[To do]: Each line of the material holding the word "agent" must be identified and copied.

*** Begin section ***

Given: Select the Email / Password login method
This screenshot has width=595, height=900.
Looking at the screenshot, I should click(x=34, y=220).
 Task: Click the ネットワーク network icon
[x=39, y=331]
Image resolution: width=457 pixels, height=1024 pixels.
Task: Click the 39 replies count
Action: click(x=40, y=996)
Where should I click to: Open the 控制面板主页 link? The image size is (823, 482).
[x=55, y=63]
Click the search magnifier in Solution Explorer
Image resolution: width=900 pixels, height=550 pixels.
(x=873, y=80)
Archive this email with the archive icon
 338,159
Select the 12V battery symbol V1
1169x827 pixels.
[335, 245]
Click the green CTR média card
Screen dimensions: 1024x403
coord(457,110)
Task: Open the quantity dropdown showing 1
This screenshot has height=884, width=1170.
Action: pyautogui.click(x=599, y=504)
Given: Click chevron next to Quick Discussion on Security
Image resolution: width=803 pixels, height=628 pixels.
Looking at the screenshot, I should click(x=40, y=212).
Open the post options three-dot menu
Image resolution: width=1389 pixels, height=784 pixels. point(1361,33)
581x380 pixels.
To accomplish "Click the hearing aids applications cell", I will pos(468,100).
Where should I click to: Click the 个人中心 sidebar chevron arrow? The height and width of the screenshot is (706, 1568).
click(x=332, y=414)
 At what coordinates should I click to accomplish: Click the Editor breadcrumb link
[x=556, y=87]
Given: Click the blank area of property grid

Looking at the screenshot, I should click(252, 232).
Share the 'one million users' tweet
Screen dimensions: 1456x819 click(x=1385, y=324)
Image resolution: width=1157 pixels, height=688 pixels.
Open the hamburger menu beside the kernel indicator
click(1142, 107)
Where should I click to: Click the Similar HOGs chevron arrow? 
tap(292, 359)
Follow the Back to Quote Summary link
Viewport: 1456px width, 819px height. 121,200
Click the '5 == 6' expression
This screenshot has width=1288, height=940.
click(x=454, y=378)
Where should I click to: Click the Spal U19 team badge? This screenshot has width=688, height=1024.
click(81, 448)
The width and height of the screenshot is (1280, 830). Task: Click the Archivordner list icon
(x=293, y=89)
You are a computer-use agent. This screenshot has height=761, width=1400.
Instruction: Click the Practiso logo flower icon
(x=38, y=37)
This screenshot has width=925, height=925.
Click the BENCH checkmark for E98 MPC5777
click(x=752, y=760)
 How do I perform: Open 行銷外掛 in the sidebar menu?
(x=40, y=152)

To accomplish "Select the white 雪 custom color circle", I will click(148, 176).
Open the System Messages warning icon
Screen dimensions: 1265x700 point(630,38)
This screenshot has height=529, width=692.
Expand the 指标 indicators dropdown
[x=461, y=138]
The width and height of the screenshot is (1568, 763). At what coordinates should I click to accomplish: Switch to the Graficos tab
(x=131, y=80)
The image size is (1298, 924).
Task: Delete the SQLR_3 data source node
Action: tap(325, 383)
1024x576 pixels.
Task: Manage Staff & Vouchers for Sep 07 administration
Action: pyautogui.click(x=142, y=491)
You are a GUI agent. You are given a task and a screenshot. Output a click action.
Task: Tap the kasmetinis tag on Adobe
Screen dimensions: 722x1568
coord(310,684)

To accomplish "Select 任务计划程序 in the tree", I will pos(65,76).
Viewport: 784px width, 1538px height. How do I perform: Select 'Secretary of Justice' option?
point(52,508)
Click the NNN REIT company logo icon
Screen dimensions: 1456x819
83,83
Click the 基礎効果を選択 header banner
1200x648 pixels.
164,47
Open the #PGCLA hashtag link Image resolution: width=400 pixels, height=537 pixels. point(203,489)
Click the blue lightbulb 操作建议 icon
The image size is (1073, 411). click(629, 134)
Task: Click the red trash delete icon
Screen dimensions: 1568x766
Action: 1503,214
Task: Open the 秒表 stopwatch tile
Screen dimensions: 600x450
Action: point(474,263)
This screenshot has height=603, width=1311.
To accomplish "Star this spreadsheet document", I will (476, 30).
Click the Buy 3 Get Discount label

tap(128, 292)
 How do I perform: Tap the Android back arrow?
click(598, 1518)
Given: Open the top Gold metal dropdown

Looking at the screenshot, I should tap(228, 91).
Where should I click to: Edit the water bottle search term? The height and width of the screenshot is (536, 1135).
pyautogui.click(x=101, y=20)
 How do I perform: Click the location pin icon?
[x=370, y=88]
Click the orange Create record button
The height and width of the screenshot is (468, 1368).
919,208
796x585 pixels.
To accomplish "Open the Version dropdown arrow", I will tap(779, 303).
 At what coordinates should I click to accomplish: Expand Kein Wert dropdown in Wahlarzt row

*** End section ***

[Output of the task]:
You are a computer-use agent. This screenshot has height=761, width=1400.
You are a GUI agent. You are given a task and a screenshot. Output a click action.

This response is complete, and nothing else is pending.